I consistently find that people who make thematic maps come in two types: those who are comfortable putting the data into a specific, subjective context and those who are not. After having made tens of thousands of thematic maps over the years, I find that maps grounded in a specific context are consistently well received.
Figure 3: This map was created using the data dump approach. It uses the software defaults of Natural Breaks classification, a color ramp in shades of green, and somewhat obtuse precision of default break points.
It is helpful to assume most people don't know what your data is or how it can help them. Their lives and experiences are their frame of reference. Your job is to relate your map to them, not the other way around. To do this, you need to speak their language. Readers may not know exactly what adult obesity means, so tell them. They certainly won't know what percentage of all adults are obese. By explicitly telling the reader the national rate of adult obesity, you provide a frame of reference. If your entire map is anchored around that value, you've created a reference point that you and they can understand. You've created a comparison—you told them what the national value is, and the map shows how each county compares to that.
The next example uses US household income data. The Median Household Income in the United States map in Figure 3 is an example of the "data dump" approach. We let the software choose the default Natural Breaks classification, applied a default color ramp in shades of green, and accepted the somewhat obtuse precision of default break points. All we know from this map is some areas are richer than others—something we already knew. The map is not grounded in anything, so I can't really see patterns showing where things are better or worse. The map is true to its own internal logic, but that's the point. This is not a map a person can add to their frame of reference.

— Tasks —
1. Decide whether each statement agrees with the passage on thematic maps, answering yes or no and quoting the deciding words: (a) The Figure 3 map uses a color ramp in shades of blue. (b) The Figure 3 map uses Natural Breaks classification. (c) Readers will certainly know what percentage of all adults are obese.
2. List every software default that the passage on thematic maps says the Figure 3 map uses.
3. Please repeat the part of the passage on thematic maps starting with "I consistently find" and going on through "consistently well received.".

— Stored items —
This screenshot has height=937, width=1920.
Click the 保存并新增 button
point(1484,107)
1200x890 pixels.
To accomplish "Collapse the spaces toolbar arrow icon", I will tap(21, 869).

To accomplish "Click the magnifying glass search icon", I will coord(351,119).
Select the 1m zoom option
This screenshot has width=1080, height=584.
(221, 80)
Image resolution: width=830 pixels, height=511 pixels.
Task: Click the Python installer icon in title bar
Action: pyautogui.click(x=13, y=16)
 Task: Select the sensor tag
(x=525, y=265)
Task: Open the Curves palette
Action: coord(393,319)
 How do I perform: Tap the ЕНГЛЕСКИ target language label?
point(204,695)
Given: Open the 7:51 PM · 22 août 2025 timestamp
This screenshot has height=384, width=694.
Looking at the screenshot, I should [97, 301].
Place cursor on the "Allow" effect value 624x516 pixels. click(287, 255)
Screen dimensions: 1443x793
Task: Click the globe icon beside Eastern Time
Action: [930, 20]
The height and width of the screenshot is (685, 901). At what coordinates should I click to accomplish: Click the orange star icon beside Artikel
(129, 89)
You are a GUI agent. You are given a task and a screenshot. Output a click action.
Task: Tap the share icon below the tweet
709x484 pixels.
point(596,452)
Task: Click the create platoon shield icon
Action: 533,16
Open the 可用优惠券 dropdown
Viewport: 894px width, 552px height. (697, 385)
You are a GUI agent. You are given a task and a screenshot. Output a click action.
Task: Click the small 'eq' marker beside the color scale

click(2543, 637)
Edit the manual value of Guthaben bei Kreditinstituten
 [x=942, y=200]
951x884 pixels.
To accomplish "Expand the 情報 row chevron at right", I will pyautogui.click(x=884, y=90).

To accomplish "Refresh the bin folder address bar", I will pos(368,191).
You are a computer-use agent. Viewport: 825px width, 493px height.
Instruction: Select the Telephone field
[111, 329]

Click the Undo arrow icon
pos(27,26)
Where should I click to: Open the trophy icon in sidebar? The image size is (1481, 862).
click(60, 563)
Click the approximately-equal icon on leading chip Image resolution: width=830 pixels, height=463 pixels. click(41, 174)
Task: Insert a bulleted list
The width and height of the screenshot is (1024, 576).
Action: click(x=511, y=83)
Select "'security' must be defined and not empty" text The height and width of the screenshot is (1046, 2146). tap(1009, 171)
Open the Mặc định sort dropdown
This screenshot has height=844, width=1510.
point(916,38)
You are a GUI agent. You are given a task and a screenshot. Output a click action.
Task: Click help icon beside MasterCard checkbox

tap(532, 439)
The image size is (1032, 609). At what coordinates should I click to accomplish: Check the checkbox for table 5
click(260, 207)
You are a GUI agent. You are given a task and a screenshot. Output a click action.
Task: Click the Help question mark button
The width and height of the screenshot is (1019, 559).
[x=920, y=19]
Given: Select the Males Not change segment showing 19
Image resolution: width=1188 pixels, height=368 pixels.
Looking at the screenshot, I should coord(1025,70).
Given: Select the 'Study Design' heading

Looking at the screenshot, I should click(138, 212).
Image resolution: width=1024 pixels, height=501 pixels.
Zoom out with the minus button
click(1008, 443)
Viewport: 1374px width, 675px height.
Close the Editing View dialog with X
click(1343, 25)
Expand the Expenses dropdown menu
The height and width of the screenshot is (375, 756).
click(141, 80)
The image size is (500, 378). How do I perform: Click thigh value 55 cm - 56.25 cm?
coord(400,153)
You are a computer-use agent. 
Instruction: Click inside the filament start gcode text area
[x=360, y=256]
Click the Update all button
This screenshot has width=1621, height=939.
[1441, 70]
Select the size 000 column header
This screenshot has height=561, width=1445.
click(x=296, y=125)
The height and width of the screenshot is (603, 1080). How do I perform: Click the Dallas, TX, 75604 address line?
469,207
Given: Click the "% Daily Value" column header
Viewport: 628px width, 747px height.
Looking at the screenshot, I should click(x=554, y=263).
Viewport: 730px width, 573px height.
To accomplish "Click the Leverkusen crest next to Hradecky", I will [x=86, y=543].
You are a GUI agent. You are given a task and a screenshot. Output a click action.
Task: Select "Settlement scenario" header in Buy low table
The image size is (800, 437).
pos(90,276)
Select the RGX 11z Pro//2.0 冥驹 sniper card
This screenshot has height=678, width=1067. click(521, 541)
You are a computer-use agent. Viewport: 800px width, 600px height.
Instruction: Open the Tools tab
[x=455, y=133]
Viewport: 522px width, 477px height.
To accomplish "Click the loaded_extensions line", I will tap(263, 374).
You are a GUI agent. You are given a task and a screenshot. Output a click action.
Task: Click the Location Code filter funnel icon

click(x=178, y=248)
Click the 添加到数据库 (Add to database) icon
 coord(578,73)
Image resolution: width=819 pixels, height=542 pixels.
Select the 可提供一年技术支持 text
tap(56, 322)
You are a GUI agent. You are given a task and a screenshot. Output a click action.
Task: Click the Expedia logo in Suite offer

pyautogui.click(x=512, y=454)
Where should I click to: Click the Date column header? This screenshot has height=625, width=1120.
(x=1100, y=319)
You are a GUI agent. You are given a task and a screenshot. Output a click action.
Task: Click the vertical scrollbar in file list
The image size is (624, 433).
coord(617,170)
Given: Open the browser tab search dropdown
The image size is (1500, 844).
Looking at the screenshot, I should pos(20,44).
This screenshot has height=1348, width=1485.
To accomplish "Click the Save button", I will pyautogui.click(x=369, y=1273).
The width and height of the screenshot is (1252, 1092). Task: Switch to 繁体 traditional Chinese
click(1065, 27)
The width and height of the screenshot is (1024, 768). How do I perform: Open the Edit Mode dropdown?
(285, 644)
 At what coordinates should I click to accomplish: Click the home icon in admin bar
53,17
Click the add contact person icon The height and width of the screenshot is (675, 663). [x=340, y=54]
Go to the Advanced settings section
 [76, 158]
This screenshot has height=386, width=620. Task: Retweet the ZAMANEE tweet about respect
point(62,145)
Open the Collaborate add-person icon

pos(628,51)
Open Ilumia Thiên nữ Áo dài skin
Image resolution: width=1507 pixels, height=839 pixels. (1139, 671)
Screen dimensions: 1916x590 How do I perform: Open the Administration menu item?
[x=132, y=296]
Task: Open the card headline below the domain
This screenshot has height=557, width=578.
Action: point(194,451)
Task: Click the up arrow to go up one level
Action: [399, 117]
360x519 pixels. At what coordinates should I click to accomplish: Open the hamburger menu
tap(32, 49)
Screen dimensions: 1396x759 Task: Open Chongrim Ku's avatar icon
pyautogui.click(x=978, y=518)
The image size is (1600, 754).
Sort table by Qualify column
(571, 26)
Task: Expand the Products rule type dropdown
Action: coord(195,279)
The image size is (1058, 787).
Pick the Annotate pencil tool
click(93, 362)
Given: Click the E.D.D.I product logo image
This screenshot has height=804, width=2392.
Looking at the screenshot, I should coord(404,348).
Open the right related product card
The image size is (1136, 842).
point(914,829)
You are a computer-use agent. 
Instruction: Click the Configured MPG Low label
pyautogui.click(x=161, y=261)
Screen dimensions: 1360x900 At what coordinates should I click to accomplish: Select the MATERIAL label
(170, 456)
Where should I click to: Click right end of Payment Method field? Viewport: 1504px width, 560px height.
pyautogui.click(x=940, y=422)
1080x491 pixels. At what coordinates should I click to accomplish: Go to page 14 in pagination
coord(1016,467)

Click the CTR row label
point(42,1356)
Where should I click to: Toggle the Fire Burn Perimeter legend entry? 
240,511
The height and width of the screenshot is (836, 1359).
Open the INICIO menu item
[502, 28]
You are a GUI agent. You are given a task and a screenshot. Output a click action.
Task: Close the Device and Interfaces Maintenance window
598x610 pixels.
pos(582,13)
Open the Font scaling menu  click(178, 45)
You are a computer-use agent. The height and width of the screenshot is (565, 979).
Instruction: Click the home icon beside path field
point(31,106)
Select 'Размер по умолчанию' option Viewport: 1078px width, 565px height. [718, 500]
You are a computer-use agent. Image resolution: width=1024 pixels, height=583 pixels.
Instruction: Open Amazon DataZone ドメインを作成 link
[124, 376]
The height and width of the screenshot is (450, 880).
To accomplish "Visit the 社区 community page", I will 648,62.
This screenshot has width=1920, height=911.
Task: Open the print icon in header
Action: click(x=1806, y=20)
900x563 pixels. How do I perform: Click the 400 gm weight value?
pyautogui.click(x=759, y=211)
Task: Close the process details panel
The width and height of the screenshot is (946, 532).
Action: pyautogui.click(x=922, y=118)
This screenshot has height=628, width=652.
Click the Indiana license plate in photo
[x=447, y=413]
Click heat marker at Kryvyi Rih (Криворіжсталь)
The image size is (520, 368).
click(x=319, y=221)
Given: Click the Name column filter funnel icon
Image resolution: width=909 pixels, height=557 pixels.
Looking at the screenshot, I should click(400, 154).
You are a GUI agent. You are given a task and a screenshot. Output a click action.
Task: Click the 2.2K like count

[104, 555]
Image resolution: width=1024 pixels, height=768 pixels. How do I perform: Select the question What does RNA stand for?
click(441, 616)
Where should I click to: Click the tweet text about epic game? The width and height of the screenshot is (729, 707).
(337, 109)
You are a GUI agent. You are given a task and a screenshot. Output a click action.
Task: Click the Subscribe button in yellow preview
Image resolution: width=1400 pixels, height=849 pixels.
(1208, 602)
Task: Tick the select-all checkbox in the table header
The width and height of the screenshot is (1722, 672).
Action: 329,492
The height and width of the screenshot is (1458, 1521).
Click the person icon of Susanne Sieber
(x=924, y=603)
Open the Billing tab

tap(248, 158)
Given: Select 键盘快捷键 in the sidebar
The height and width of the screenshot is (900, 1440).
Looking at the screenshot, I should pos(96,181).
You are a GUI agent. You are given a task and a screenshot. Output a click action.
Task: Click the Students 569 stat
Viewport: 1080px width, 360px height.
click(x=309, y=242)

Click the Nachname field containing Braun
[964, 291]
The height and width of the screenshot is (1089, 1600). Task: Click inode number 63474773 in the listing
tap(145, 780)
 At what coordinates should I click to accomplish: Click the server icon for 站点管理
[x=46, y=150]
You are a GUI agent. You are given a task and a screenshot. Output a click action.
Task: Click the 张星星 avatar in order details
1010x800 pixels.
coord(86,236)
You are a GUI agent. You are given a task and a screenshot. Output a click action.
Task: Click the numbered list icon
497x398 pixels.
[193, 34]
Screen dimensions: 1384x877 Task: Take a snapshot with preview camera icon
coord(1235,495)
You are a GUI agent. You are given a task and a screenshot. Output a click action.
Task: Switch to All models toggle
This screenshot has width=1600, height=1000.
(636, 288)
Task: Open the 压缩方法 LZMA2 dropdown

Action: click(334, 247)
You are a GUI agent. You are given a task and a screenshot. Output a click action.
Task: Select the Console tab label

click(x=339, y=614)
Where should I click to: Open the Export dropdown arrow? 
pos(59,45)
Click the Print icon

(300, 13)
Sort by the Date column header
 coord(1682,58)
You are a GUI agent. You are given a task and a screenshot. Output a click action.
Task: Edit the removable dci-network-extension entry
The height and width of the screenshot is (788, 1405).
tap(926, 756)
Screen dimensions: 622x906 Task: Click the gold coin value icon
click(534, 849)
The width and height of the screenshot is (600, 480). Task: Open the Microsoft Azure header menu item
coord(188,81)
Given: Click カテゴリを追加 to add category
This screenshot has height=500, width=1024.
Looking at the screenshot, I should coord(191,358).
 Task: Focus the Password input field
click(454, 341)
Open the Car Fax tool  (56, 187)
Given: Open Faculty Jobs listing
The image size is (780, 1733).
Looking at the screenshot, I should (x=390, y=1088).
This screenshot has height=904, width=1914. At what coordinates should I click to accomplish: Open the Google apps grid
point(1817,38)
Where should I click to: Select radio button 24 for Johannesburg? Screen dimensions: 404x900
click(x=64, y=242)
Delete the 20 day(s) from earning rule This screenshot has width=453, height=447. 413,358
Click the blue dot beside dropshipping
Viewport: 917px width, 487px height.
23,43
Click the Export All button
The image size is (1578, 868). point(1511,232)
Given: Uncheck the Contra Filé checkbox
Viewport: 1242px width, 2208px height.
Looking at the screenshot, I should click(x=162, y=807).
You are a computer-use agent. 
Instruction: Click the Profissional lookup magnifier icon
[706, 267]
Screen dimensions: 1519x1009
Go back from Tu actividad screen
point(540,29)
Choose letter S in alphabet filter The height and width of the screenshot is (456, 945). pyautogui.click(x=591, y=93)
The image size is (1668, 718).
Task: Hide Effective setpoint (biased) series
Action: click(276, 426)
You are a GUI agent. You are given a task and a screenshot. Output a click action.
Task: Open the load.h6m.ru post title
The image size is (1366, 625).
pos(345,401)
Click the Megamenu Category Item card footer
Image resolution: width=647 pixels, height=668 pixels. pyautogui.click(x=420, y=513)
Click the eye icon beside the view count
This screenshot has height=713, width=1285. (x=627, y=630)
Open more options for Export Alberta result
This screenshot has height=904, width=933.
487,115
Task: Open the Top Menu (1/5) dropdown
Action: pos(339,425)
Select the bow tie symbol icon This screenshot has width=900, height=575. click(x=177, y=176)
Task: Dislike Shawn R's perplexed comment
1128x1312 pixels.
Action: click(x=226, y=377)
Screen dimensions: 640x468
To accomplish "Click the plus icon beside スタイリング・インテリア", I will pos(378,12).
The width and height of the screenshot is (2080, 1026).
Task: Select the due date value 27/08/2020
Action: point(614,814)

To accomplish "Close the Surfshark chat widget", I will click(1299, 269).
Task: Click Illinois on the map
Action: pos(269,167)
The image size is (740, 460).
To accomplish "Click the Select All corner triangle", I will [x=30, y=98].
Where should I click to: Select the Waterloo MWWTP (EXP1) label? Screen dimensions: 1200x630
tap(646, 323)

— Answers provided —
1.
(a) No: "a color ramp in shades of green"
(b) Yes: "It uses the software defaults of Natural Breaks classification"
(c) No: "They certainly won't know what percentage of all adults are obese."

2.
- Natural Breaks classification
- a color ramp in shades of green
- somewhat obtuse precision of default break points

3.
I consistently find that people who make thematic maps come in two types: those who are comfortable putting the data into a specific, subjective context and those who are not. After having made tens of thousands of thematic maps over the years, I find that maps grounded in a specific context are consistently well received.